В самом конце мая премьер-министр образовал военное коалиционное правительство с участием тори. Теперь надобность в Черчилле отпадала. Он должен был покинуть кабинет. Фортуна отвернулась от него. Из неясной тьмы снова вынырнул Бальфур, чтобы возглавить адмиралтейство. Два главных врага Черчилля — юнионисты Эдвард Карсон и Бонар-Лоу — получили места в правительстве. Унижение Черчилля заключалось не только в том, что его отстранили от должности первого лорда, но еще и потому что для него не нашли лучшего места, чем канцлер Ланкастерского герцогства. Скрепя сердце он согласился. Ему требовалось время, чтобы осмыслить случившееся и решить, что надо делать.

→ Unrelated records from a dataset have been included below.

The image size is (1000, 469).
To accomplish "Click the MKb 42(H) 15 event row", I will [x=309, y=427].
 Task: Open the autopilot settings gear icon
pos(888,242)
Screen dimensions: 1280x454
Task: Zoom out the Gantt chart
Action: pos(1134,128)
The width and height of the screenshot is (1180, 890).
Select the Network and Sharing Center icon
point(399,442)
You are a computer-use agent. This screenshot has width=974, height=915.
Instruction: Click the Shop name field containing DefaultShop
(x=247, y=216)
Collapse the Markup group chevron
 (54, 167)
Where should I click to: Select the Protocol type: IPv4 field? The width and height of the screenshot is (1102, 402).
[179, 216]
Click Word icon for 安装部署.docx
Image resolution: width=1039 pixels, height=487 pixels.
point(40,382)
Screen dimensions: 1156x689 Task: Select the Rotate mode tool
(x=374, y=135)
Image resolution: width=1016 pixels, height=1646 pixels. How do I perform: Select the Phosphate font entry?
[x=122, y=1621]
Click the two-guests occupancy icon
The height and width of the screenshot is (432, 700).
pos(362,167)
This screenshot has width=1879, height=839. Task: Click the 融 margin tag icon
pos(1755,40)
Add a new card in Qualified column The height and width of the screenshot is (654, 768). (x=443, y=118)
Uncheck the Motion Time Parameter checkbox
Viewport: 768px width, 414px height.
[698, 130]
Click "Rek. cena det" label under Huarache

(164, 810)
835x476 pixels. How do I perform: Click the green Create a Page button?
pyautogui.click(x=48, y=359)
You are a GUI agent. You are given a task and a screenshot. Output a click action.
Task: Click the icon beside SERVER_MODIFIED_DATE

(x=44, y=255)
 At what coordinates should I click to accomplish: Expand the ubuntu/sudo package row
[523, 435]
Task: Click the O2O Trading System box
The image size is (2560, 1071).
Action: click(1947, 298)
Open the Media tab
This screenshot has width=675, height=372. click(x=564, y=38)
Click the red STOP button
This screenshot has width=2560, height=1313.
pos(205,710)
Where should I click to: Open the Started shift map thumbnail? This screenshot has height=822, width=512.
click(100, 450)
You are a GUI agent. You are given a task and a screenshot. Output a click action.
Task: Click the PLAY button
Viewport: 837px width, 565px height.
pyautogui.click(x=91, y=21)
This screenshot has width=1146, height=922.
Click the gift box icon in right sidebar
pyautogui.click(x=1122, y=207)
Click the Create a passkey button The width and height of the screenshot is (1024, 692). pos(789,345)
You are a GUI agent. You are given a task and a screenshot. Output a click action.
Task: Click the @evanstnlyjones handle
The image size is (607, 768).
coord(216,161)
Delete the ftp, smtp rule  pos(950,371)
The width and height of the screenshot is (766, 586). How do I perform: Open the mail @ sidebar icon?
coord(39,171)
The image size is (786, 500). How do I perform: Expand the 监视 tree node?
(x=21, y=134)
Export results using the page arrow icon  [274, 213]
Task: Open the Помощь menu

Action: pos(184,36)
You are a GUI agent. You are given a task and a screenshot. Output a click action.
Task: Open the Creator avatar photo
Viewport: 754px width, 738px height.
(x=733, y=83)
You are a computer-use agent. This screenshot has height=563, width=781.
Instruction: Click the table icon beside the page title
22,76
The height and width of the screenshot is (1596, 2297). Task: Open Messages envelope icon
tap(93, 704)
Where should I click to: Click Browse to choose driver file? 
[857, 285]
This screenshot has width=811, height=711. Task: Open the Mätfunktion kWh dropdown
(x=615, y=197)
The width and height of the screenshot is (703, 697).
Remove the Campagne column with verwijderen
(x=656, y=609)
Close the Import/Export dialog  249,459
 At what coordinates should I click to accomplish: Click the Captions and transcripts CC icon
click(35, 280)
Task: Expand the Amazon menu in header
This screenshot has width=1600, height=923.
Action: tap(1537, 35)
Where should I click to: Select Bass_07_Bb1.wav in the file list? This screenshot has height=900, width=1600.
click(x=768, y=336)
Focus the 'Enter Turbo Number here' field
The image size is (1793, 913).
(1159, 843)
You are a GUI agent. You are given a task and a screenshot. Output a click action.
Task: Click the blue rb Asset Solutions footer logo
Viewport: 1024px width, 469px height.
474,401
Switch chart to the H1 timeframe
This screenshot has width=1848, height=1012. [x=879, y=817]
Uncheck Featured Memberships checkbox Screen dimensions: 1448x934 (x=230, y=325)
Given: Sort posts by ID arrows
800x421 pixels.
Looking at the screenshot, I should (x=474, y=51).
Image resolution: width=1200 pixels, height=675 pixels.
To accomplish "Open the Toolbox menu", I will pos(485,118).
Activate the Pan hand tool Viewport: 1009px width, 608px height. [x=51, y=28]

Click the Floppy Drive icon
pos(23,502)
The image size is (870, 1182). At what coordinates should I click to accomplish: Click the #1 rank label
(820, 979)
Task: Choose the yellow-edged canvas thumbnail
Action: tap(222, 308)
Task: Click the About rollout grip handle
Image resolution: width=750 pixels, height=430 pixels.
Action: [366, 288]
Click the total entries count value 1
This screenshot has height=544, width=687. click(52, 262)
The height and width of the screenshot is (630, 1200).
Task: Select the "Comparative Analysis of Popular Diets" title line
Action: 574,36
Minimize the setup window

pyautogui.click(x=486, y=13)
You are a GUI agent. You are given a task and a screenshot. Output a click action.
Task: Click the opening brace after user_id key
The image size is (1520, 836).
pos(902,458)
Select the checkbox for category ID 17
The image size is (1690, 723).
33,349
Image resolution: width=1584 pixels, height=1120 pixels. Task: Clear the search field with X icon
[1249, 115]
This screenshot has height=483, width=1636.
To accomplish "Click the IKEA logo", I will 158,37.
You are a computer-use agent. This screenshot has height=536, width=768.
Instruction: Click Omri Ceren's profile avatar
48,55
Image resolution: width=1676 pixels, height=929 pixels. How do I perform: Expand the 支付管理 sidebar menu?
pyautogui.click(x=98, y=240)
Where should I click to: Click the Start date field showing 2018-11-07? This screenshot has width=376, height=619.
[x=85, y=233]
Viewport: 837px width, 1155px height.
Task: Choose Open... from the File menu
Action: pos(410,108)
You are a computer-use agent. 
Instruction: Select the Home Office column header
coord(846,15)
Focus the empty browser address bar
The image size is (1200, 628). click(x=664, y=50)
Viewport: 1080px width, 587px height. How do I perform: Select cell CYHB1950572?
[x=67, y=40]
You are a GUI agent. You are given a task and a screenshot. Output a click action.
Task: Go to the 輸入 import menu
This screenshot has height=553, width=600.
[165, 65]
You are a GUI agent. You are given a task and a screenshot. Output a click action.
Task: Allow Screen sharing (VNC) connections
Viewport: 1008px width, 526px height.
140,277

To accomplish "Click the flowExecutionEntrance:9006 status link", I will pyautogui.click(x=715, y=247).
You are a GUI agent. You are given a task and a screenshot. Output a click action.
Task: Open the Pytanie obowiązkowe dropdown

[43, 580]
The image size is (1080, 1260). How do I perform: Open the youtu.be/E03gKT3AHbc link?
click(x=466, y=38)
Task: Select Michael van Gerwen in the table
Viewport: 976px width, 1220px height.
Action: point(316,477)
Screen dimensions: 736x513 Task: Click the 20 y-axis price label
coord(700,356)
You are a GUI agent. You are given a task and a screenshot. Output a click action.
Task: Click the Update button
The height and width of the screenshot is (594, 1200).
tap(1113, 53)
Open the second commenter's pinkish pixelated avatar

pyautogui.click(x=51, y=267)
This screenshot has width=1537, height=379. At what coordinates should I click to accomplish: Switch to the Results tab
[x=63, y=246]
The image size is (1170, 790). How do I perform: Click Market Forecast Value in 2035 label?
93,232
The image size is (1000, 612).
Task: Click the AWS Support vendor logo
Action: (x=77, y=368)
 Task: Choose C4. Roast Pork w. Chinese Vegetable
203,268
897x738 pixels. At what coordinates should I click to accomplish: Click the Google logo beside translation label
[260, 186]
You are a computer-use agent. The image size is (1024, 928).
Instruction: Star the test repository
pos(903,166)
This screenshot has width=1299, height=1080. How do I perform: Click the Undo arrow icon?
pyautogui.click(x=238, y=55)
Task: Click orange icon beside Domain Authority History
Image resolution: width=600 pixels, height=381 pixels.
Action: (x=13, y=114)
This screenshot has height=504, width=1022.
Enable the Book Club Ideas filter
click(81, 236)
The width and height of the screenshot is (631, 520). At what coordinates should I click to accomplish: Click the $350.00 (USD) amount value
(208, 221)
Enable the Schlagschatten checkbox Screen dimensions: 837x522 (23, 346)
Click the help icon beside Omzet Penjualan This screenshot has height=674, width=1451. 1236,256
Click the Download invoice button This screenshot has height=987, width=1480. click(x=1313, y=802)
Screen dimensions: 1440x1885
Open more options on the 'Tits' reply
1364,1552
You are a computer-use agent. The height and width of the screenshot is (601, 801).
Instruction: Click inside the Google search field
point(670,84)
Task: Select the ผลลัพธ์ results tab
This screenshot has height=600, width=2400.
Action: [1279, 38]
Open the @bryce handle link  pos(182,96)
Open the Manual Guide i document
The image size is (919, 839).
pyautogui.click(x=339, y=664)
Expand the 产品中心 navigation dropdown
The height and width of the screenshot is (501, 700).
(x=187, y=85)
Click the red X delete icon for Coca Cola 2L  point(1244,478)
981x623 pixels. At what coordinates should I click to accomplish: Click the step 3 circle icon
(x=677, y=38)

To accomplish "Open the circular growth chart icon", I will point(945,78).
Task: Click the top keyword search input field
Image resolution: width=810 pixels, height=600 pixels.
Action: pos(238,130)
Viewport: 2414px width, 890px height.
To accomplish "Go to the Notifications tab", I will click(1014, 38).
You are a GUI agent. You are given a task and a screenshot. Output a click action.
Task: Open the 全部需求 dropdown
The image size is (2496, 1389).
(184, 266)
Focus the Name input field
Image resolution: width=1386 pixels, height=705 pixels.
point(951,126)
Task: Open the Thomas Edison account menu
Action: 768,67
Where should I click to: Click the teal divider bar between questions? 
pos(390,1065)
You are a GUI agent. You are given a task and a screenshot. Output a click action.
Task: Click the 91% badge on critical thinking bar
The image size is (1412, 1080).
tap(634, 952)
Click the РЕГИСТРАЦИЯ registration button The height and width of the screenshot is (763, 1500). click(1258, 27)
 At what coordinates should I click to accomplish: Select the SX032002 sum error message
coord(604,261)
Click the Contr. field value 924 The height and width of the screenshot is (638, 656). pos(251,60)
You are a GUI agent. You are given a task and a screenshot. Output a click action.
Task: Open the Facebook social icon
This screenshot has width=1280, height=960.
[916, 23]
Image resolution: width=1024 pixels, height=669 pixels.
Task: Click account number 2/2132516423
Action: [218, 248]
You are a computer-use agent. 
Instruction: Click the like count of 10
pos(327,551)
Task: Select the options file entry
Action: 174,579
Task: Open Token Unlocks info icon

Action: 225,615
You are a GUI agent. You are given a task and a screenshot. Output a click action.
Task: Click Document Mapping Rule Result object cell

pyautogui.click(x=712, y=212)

Но смириться с переменой статуса было трудно. Годом ранее, когда он изо всех сил готовился к войне, Карсон и Бонар-Лоу только начинали продвигаться по карьерной лестнице. Но что еще более непостижимо — Карсон, человек, который в свое время угрожал ради защиты Ольстера нарушить все государственные законы, — стал ныне генеральным атторнеем (министром юстиции) Великобритании. Враги Уинстона могли ликовать. Раньше он был неуязвим, и вот теперь они отомстили за все свои провалы. Он получил по заслугам за свое прежнее нахальство. Комментарии Фишера, обращенные к Бонар-Лоу, прокатились по газетам тори: «Суть в том, что Уинстон Черчилль опасен для страны», — писала «Морнинг Пост» Х.А. Гуинна.
Война длилась уже год — и будет продолжаться еще три года. Но Черчилль — с невероятной скоростью — оказался одной из ее первых политических жертв. Подобно лорду Байрону, молодой Уинстон встретил трагический поворот судьбы в борьбе против турок.
Но более всего из-за падения Черчилля ликовали немцы. Их газеты заполнили карикатуры и насмешливые статьи. В них говорилось о том, что Германия потеряла «самого ценного союзника». Все его известные цитаты теперь обращали против него. В одной из газет злорадствовали. «Фальшивая фраза «флот для Германии — большая роскошь», похоже, обернулась для его страны «большой роскошью». Если бы он попал в плен, то нам бы не пришлось даже отнимать у него «почетный меч», так как он сломался».